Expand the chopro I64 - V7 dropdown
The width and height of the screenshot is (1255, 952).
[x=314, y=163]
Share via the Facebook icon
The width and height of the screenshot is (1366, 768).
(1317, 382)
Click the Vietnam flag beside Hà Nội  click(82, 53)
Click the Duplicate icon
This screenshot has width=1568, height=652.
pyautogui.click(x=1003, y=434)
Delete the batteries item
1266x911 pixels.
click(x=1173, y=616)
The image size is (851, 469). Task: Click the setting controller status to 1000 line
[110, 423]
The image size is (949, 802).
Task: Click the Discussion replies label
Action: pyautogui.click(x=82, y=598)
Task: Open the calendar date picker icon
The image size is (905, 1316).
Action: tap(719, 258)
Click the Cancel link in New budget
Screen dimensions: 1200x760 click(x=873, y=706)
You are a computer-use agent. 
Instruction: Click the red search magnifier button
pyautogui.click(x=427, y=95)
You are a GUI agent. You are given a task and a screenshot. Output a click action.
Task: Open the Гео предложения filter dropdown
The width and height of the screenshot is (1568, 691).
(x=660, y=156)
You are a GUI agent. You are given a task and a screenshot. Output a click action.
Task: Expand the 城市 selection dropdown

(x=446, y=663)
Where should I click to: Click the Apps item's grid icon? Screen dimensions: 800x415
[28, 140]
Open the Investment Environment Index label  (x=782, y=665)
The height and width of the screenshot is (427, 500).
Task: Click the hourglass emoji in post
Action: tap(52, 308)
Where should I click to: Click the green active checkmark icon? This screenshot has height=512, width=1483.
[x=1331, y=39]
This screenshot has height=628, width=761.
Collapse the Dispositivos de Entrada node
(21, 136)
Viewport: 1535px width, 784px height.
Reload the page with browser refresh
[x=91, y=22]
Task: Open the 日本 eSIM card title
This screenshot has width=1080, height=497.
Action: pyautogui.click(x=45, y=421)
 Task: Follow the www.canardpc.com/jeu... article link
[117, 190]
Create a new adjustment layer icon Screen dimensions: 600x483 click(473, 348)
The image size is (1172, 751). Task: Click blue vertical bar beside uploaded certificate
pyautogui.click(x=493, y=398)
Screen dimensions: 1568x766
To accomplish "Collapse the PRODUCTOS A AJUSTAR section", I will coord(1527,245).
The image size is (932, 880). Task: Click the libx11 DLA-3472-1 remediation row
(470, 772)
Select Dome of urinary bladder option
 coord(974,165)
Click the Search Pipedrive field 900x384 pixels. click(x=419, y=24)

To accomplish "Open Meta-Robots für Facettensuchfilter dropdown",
....................
• Requirement: Return, word for word, the line containing "Select Dome of urinary bladder option" and all lines after it through the last line of the records, and nothing else.

• Exercise answer:
Select Dome of urinary bladder option
 coord(974,165)
Click the Search Pipedrive field 900x384 pixels. click(x=419, y=24)

To accomplish "Open Meta-Robots für Facettensuchfilter dropdown",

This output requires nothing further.